(RECORDS SHOWN Opens)

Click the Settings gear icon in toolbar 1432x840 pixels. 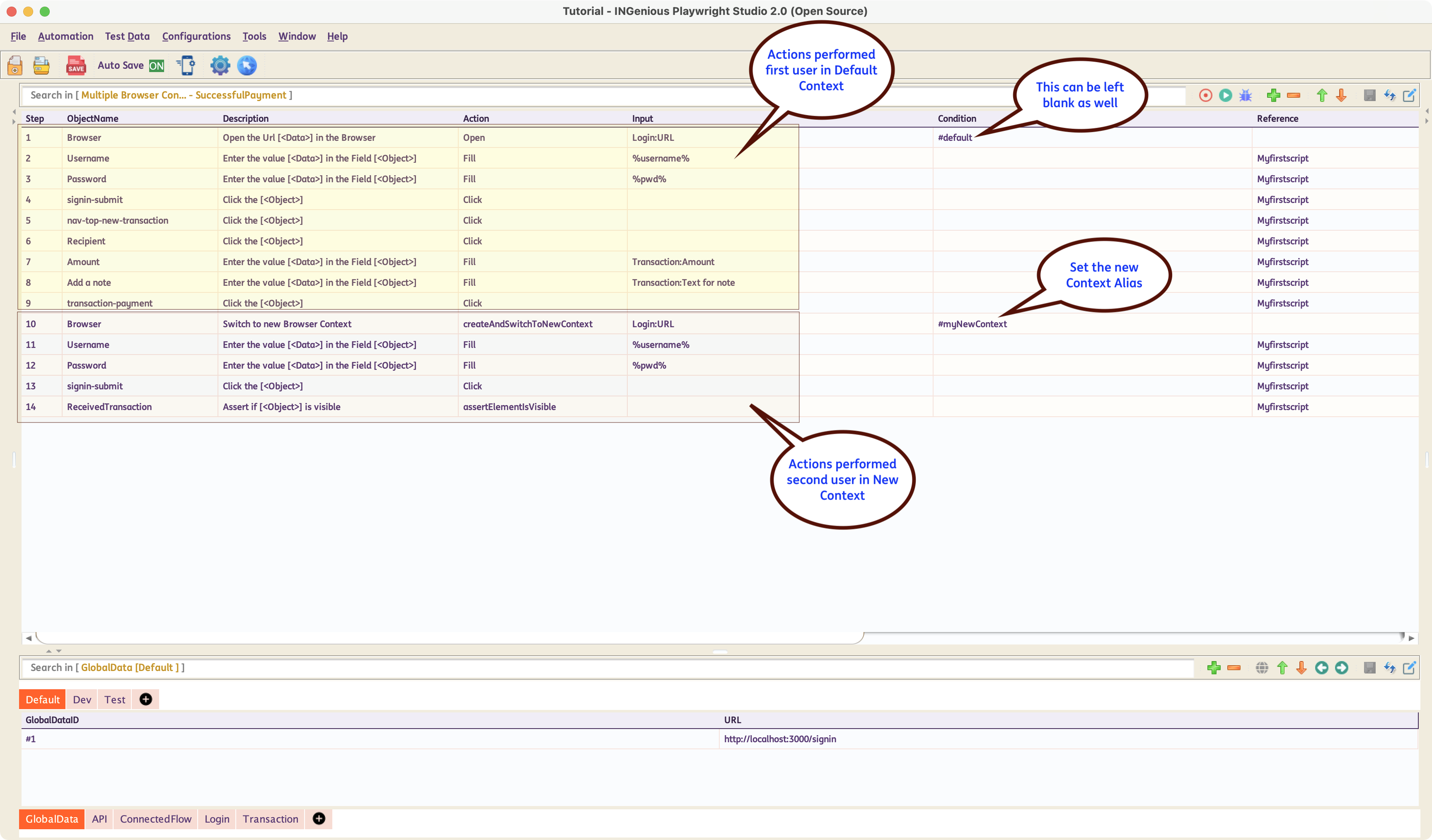[x=219, y=64]
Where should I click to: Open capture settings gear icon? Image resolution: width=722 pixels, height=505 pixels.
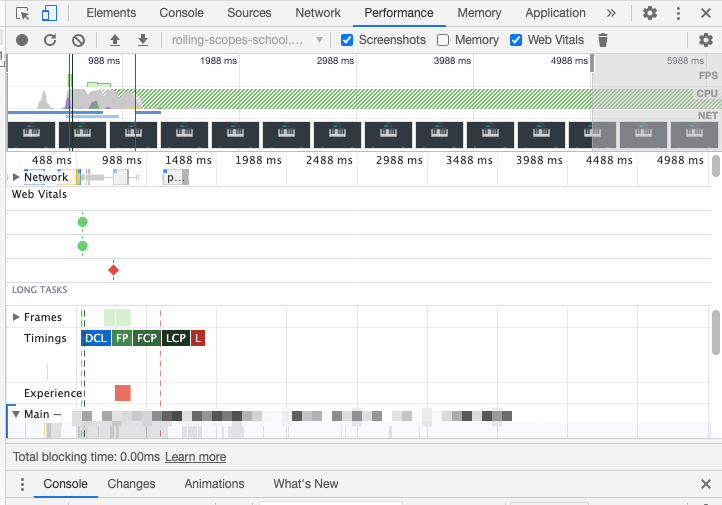click(x=706, y=40)
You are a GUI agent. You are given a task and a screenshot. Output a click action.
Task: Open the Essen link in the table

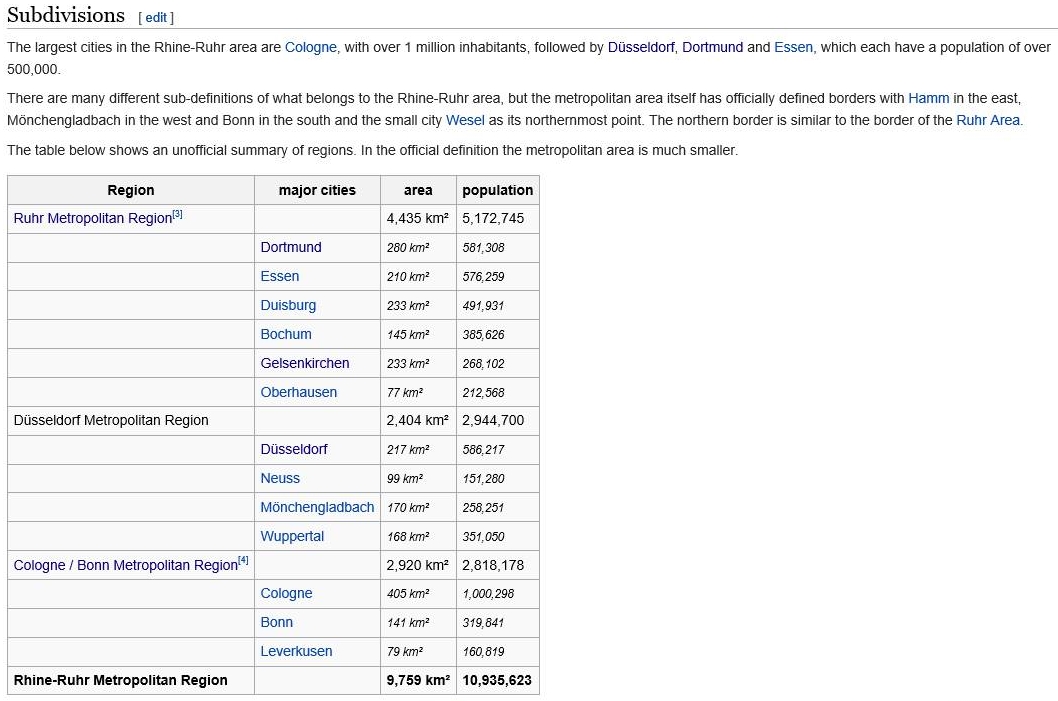click(x=280, y=276)
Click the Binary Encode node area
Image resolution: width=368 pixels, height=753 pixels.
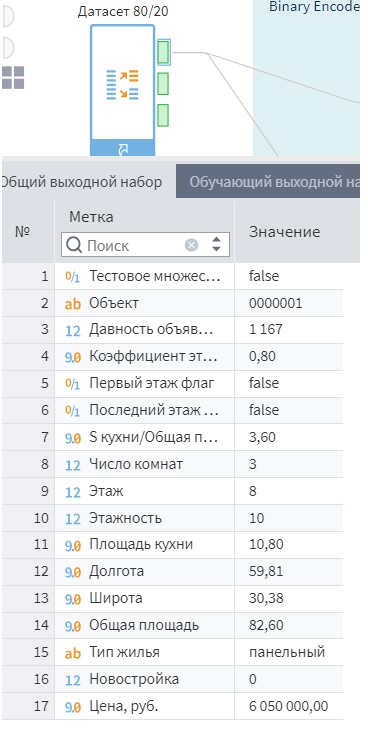pos(307,78)
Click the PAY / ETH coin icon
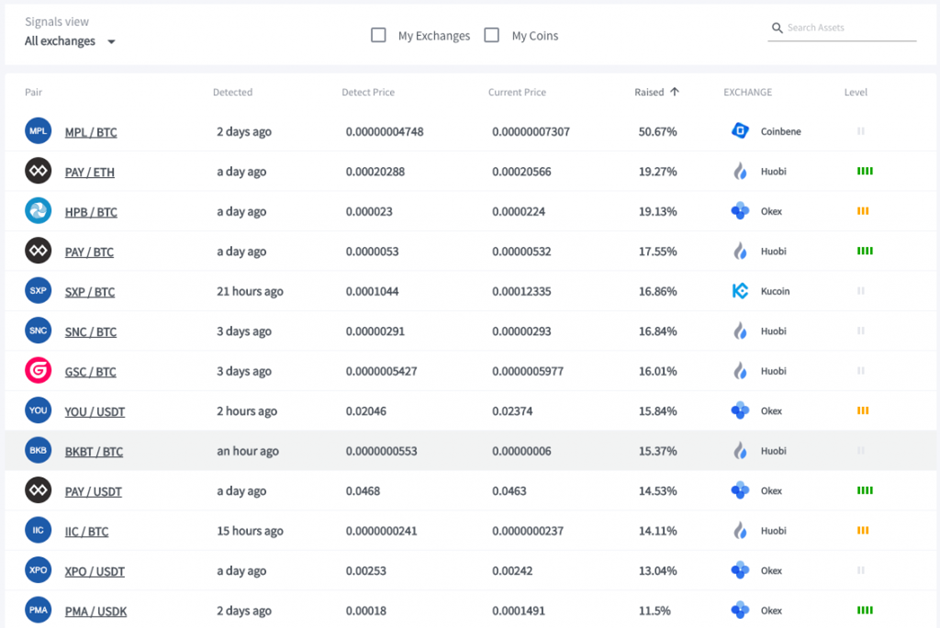 click(38, 171)
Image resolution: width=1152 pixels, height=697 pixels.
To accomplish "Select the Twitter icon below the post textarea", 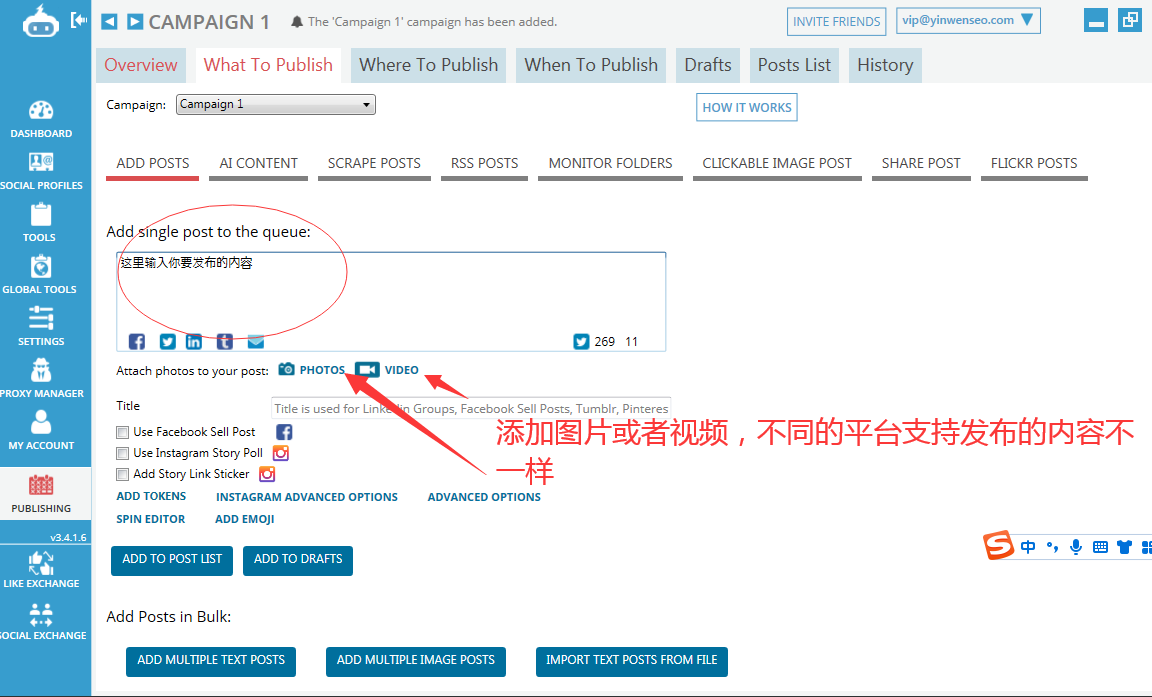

(RECORDS SHOWN Closes)

▶ _ACTIVITY_:
Please restate word for word each line from the one containing "Image resolution: width=1152" to the end of the data above, without the pictures.

▶ _TASK RESULT_:
Image resolution: width=1152 pixels, height=697 pixels.
To accomplish "Select the Twitter icon below the post textarea", 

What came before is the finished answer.